Les leçons cubaines du décès de Kim Jong Il.
Un article de Yoani Sanchez, depuis Cuba, traduit par Jean-Claude Marouby
Lorsqu’en mars 1986 Fidel Castro avait effectué une visite à Pyongyang, il avait été accueilli par presque un million de personnes, parmi lesquelles des milliers d’enfants agitant des banderoles dans une synchronie suspecte. La télévision cubaine se complaisait à montrer les chœurs qui résonnaient comme d’une seule voix, les ballerines dont pas une mèche de travers ne permettait de les différencier, et ces petits violonistes à la maestria surprenante et la simultanéité anormale. Dans les mois qui avaient suivi ce voyage présidentiel, on avait essayé d’émuler une pareille discipline de robots dans les classes d’art des écoles primaires cubaines. Mais ça n’avait pas marché. La fille d’à côté lançait les balles quelques secondes après que la mienne ait touché le sol et il y avait toujours un chausson abandonné qui restait sur la scène après chaque représentation. Le Leader Maximo avait dû se sentir désabusé par la conduite chaotique de son peuple, si différent de celui qui en Corée du Nord y allait de ses génuflexions syncopées devant le secrétaire général du Parti des Travailleurs.

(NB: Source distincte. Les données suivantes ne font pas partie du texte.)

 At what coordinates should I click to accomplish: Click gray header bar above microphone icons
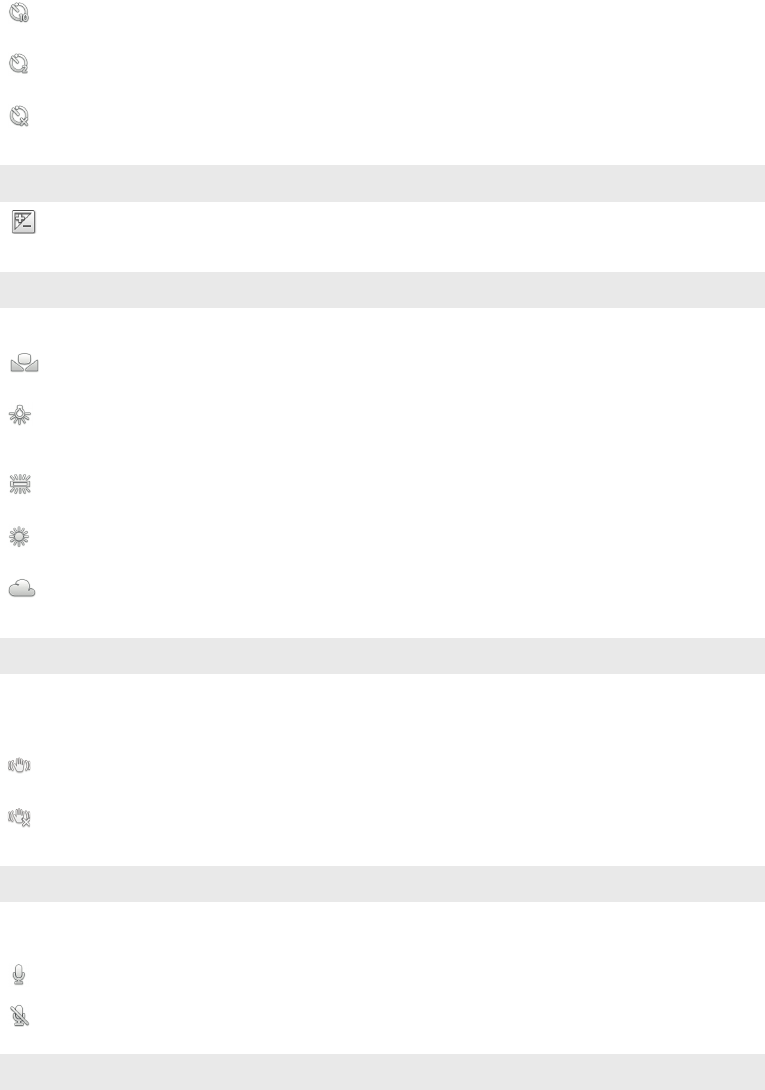(x=382, y=884)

Ce lundi, les images de milliers de personnes en pleurs dans les rues après la mort de Kim Jong-il m’ont rappelé ces enfants qu’on synchronisait. Bien que notre expérience tropicale n’ait jamais réussi à nous « domestiquer » comme eux, elle a d’une certaine façon copié le modèle coréen. Ici aussi la généalogie a été plus déterminante que les urnes et l’héritage par le sang ne nous a donné que deux présidents en 53 ans, les deux avec le même nom de famille. Le dauphin là-bas s’appelle Kim Jong-un ; peut-être va-t-on nous faire savoir bientôt que le nôtre sera Alejandro Castro Espin. Rien que d’y penser j’en frémis, comme je le fis un jour devant les files de petits enfants qui lançaient tous une balle à la même milliseconde.